*DOCUMENT TEXT*.
>>>>
Ask HN: Non-technical founder -- how do I become a better coder? - sliksal02

The only experience I have coding is AP Computer Science in high school. I received As both semesters learning C++, but I don't remember much.<p>I have at least the next seven months more or less full-time to devote to creating a start-up. I have no pretensions that I will become a world-class coder in this time (although that would be nice), but I'd like to learn more just so I can spot talent, become conversant in technical concepts, and maybe even code a little for my company on my own.<p>What languages would you recommend a beginner focus on? What books should I be reading? I'm interested in mobile platform development, as that is the focus of my start-up.<p>Thanks for your time. If you have any other thoughts, please do share.
======
makecheck
Even if you've done C++ before and want to target mobile, I'd still recommend
starting with a forgiving language such as Python. Python is simple so you can
be immediately productive. It has lots of documentation, it's easy to search
the web for examples and even if you won't use it for mobile it will remain a
valuable skill.
<<<<
*TO DO*.
1. In the forum thread about a founder learning to code, which language did the founder learn in AP Computer Science?
2. Carry on with the forum thread about a founder learning to code, starting after its last sentence.
The material after this point comes from a separate source unrelated to the forum thread about a founder learning to code.

*DATASET SECTION*.
>>>>
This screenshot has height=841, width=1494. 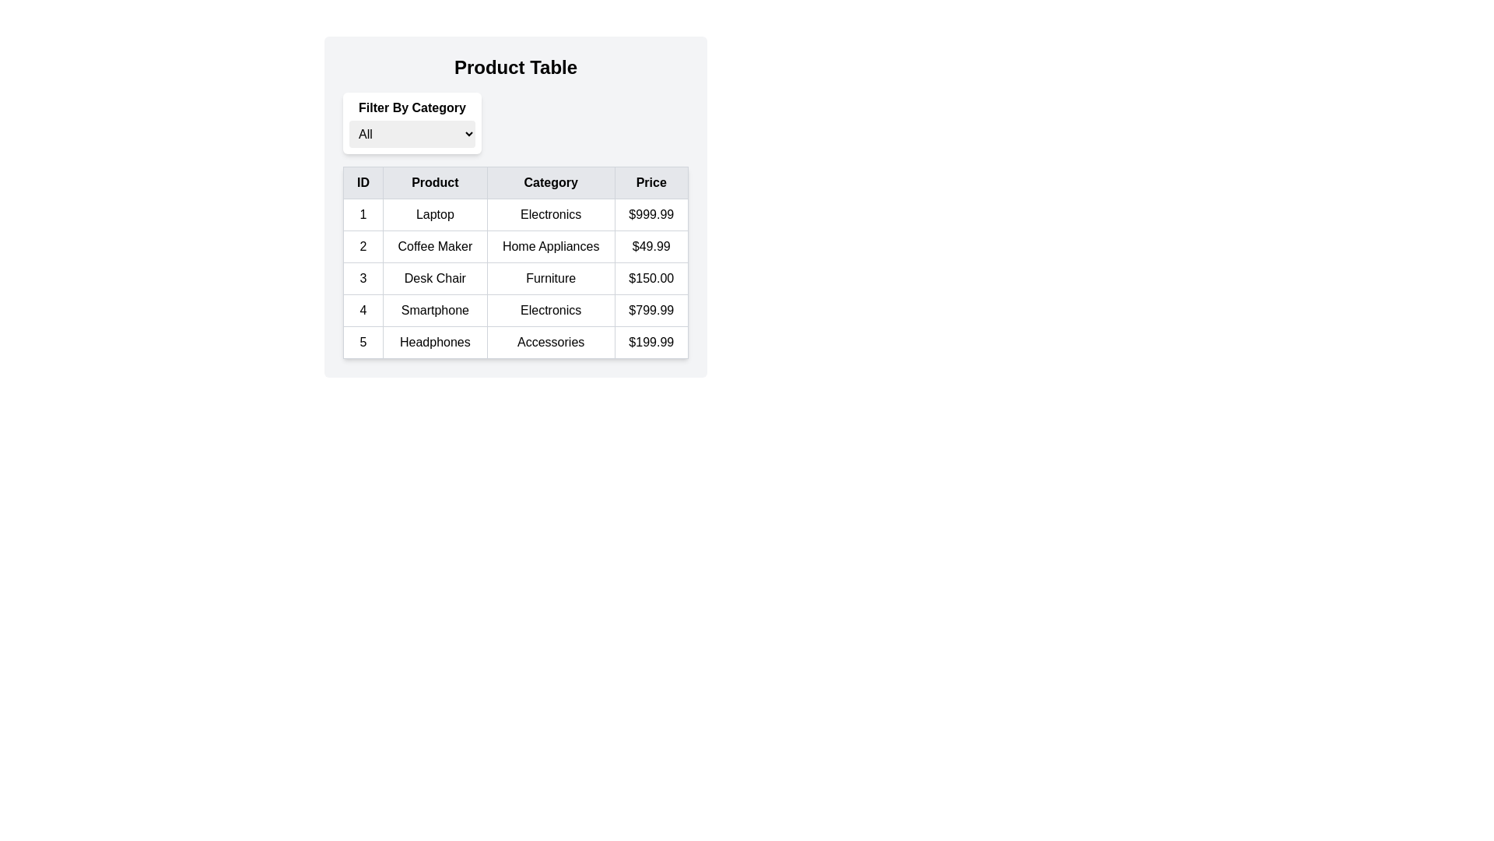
<<<<
*ANSWERS TO THE TASKS*.
1. C++

2.
Mastering a simple language can also be like the first 50% of your goal. While
Python is not exactly the same as something like Objective-C, it has many of
the same concepts (classes, containers, C-like language features, etc.). You
will quickly become comfortable with relatively complex programming tasks, and
you won't be bogged down by tangential stuff like compiler errors, Interface
Builder, simulators, or who knows what else.

Don't be afraid to start building things that you may not need yourself. For
example, you may have no reason to build an interactive shell that acts like a
calculator, but it's a tiny project that would slowly introduce you to a few
Python library functions and language constructs. It's also pretty obvious if
a calculator is behaving correctly. When that works, you should ask yourself
how you might _extend_ it; for example, if you wanted the calculator to write
its results to a file like an adding machine writes to paper, search the
library for functions that deal with files and try to learn those too. Do this
for awhile until you have a few generations of the thing and you've learned a
few diverse things.

Only then should you try to map what you know to a more powerful environment
that is more closely aligned with a mobile platform. You will find that once
you're _very_ confident in _one_ language, a 2nd language such as Objective-C
isn't too bad. It's a lot of different syntax and a whole new standard
library, but you will find both the language and the library to have
similarities (e.g. you can teach yourself NSDictionary by remembering how
Python dicts work, or NSArray by remembering Python list capabilities). Yes,
you still won't learn it overnight, but it will be easier than starting from
scratch.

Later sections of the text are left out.